Harry Baldwin, manager of Maui Agricultural Co., could have been planning that year's community Christmas tree and the goodies he traditionally handed out to camp children.
Some camp residents looked forward to that night's movie. Nearly every camp enjoyed movies, largely from Japan or the Philippines, on a weekly basis. Young men took dates to the Iao Theater hoping they could get one of the cozy, two-person loge seats.
An East Maui contingent of Army soldiers thought about being far from home and what could be done in Hana. Maybe a movie. A portion of the squad had duty, watching the ocean off the coast, just as they had for six months.
Dec. 7, 1941:
Sunday was a day of rest. Stores were closed. It was a good day for Maui's workers to fish, tend their livestock and work in household gardens. Working mothers could catch up on their housework. There were church services to attend.
That all ended at 7:55 a.m. Japan attacked Pearl Harbor and other military bases on Oahu. The news came to Maui via Honolulu radio stations before they were shut down by the military fearful of another wave of Japanese planes homing in on the radio signals. News spread across the island via the coconut wireless.
Jazz Belknap hustled to the High Street offices of The Maui News. He called typesetters and pressmen into work. By day's end, Belknap and his crew turned out three editions of the paper, reporting the few known details of the attack.
Thoughts of Christmas and everything else were overwhelmed by one question. Would the Japanese attack or invade Maui? The first tendrils of fear grew among officials and ordinary citizens. Families with sons already in the service hoped they would be safe.

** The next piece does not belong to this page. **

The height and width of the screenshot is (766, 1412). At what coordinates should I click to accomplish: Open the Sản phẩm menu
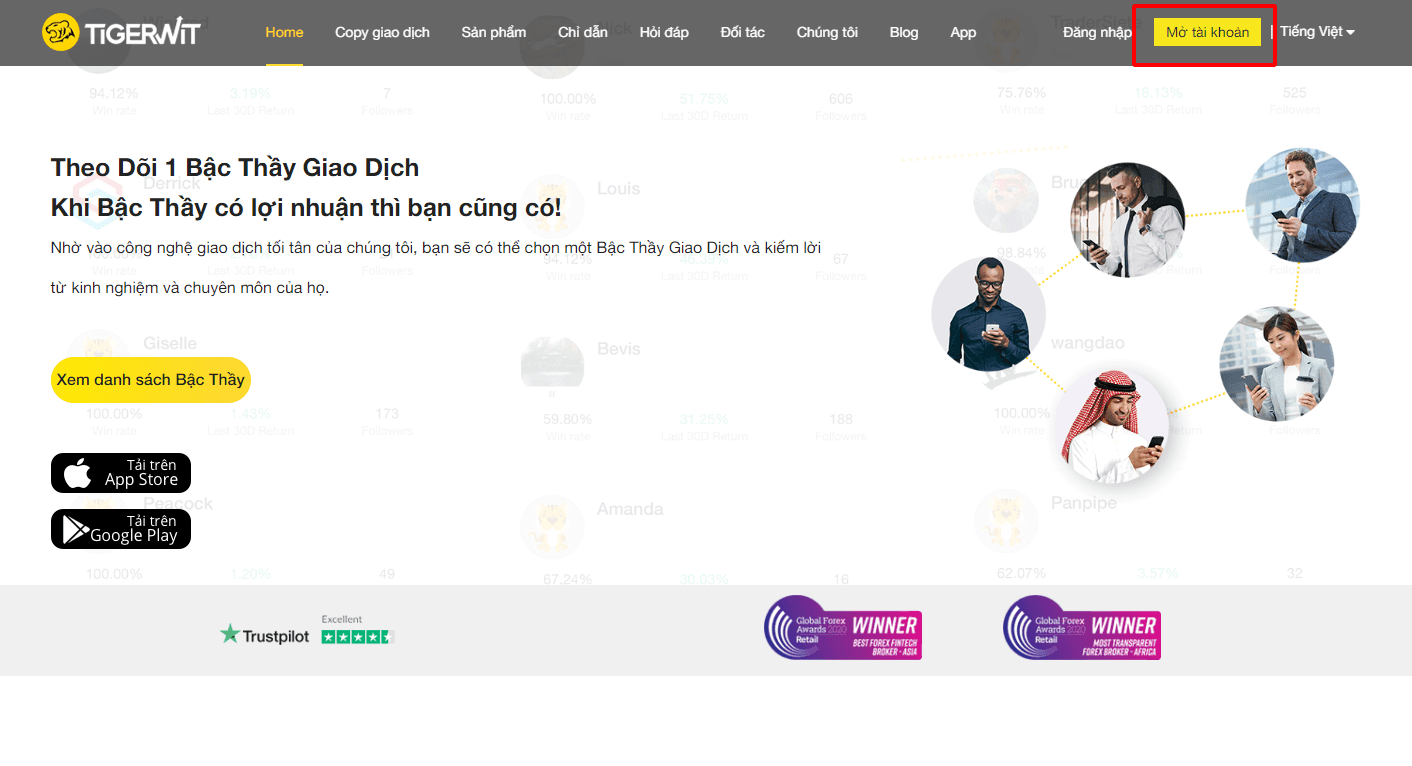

At Puunene, two Army planes ready for a training exercise were ordered into the air. The pilots searched the skies for more planes. Members of the Territorial National Guard reported for duty and were assigned to a variety of locations, including the airport.
When the search planes ran low on fuel, they returned to Puunene. Nervous National Guardsmen let go with their rifles. Those planes might be Japanese. The pilots made it down safely despite their planes being hit by numerous bullets. Another pilot flying a light observation plane set down near Lahaina.
In the plantation camps, Filipinos wondered about the fate of their homeland. At this point, they didn't know Dec. 7 also brought attacks on the U.S. forces stationed at Clark Field.
At first, there was no inordinate concern among Japanese plantation workers. They were all loyal to their new home, even though many had registered marriages and births with officials in Japan. Those notices were often written by Japanese language teachers.
The teachers would be the first to be rounded up, along with everyone who had regular contact with officials in Japan. Amateur radio operators were particularly suspect. In Makawao, a group of Portuguese would take title of a Japanese mission. The deal called for them to return the property when the fear of being confiscated was over.
Dec. 7, 1941, ended on Maui with residents literally and figuratively in the dark. Windows were covered and lights doused. That year, Christmas would be a quiet affair.